As a high school English teacher, I often felt constrained by the requirements of curriculum to teach and follow certain texts.  Not a great deal of choice right? What I found is that there was more there than I had considered.  Not only could I vary how a student approached the text, but I could also vary the required outcome.  So though I as the teacher may have wanted a certain learning outcome associated with each project, sometimes the students were better at choosing what was important about each project for themselves.  As long as they knew the overall outcomes for the course, flexibility in the response was a worthwhile expression of their autonomy.  Often it meant that they would complete assignments that they didn’t want to in order to get to do what they had a strong desire to work on.
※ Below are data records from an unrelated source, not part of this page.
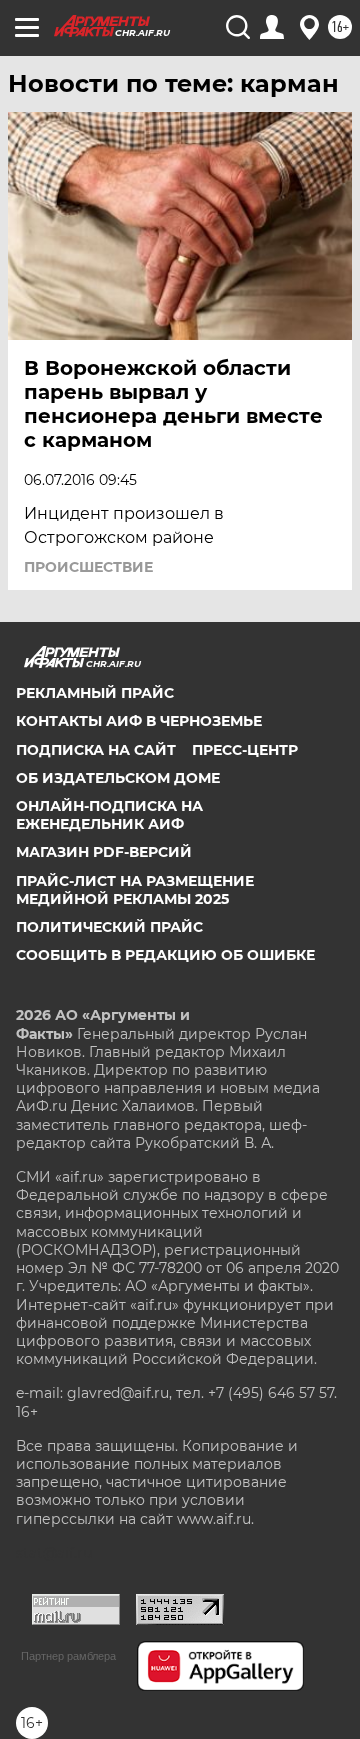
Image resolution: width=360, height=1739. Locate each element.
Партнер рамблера (68, 1656)
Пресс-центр (245, 750)
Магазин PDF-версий (104, 852)
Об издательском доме (118, 778)
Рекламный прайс (95, 693)
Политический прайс (109, 927)
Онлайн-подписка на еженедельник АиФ (109, 815)
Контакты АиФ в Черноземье (139, 721)
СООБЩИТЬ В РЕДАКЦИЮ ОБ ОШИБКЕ (165, 955)
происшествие (88, 567)
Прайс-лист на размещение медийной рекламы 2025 (135, 890)
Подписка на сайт (96, 750)
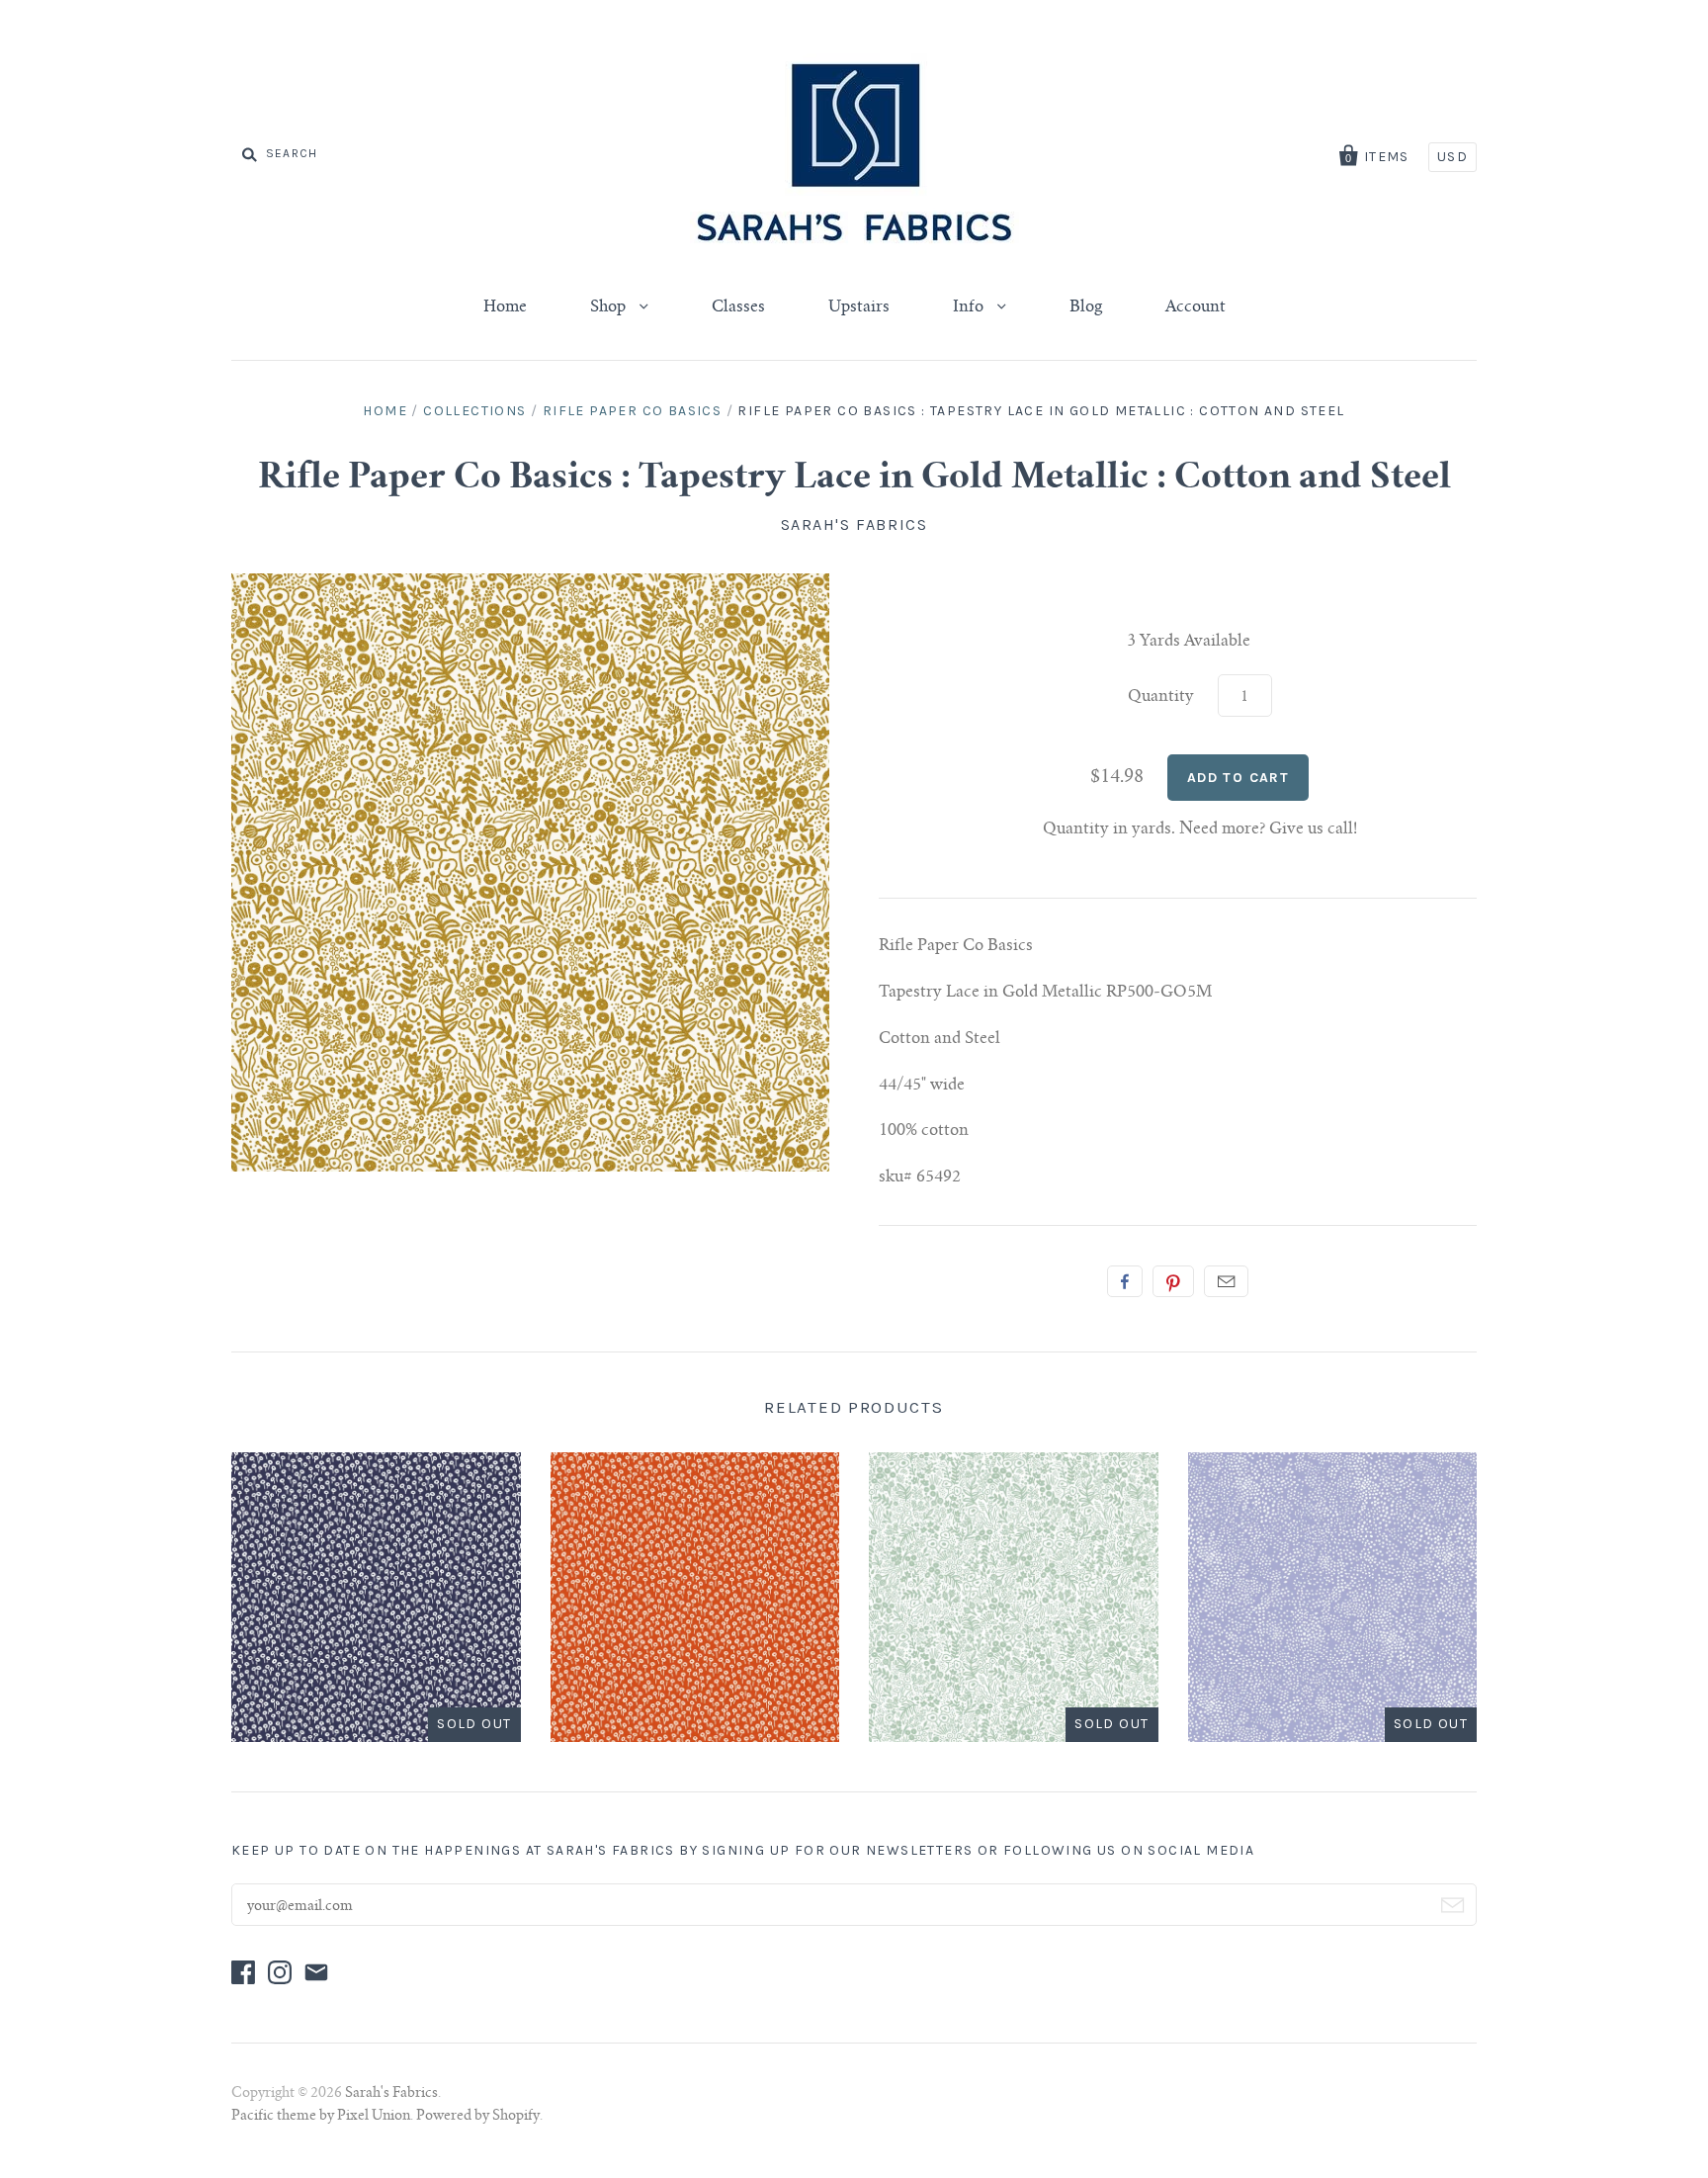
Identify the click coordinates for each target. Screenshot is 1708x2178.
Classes (738, 307)
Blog (1085, 307)
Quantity (1161, 697)
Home (505, 307)
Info (970, 307)
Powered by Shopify (478, 2117)
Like (1125, 1281)
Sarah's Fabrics (854, 524)
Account (1195, 307)
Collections (474, 410)
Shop (610, 307)
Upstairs (859, 307)
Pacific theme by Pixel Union (320, 2117)
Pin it (1173, 1281)
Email (1226, 1281)
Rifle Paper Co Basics (632, 410)
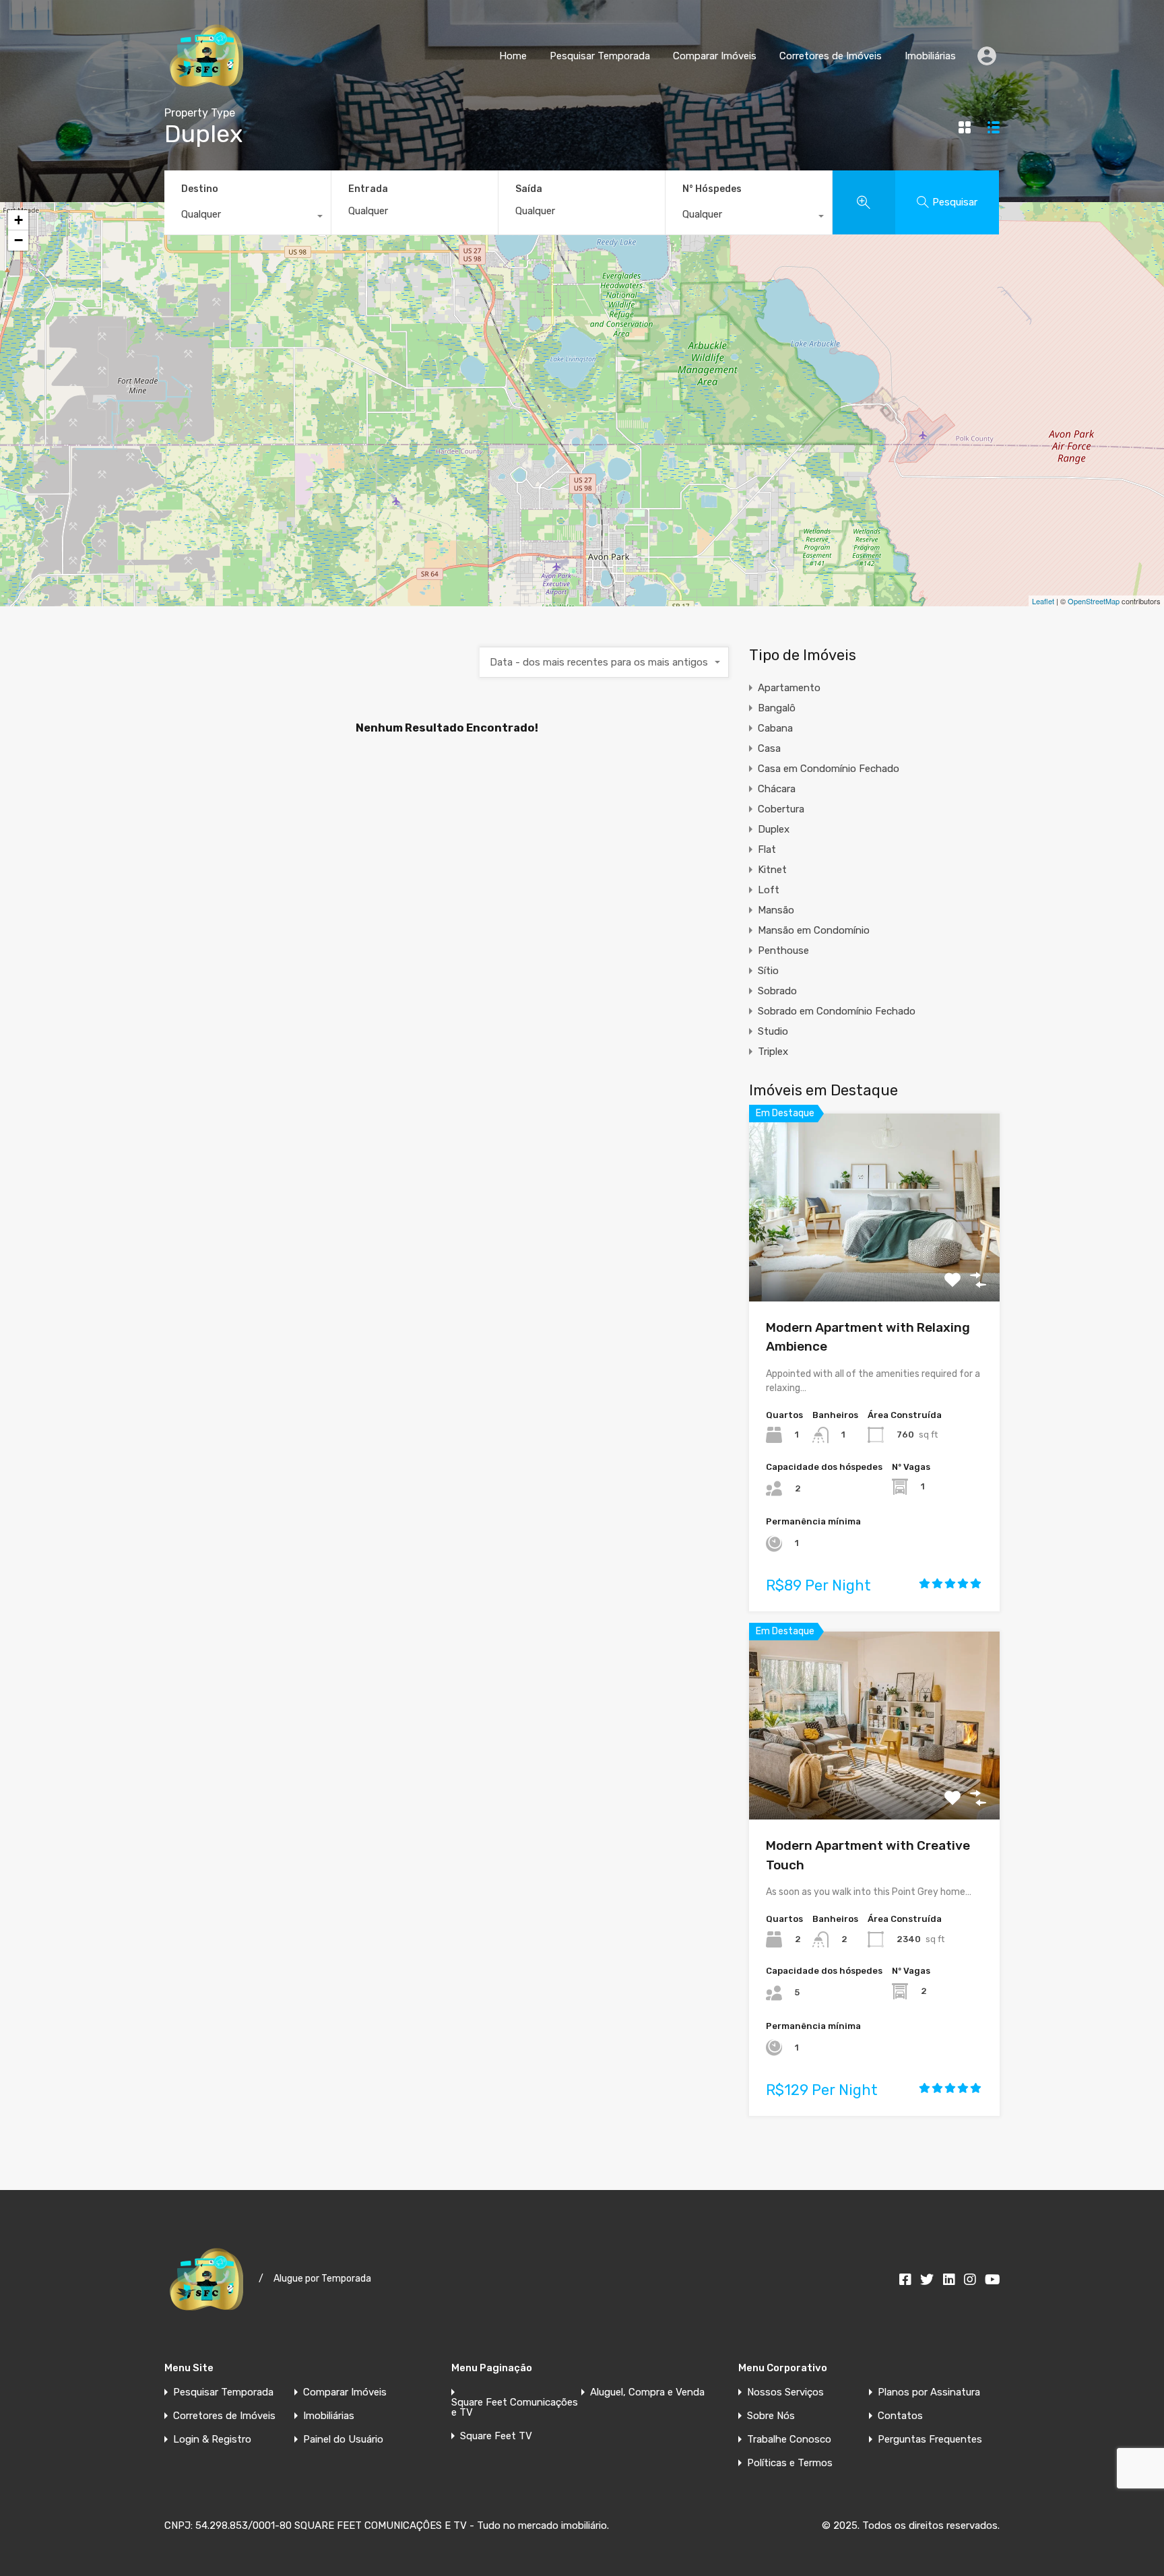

Make choice part of the process

Even if there isn’t an immediate method to create choice in the content of the project; solicit initial thoughts, beliefs and feedback in the  introduction, feedback loops or review of an assignment.  Often there are ways to give students choice in their manner of responding to their learning, if we take the time to do it.  Think about the things that seem most resistant to giving students choice, those items that require direct instruction or monitoring perhaps. Even giving the students a moment to speak about what they feel about that learning process can be beneficial.  As an adult learner, I know that time to reflect on my learning with someone else is often as useful to keeping me involved in the learning as if I were doing the steering of the learning myself. Better yet if that feedback is collected and has some impact in the learning process.

Making choices allows us to feel a little more in control of our learning process, and can ultimately be the difference between what a student “Had to do,” at school versus what they “Got to do.” I’m always hopeful as a teacher and a parent that the latter perspective is the one that the students in my life are able to experience.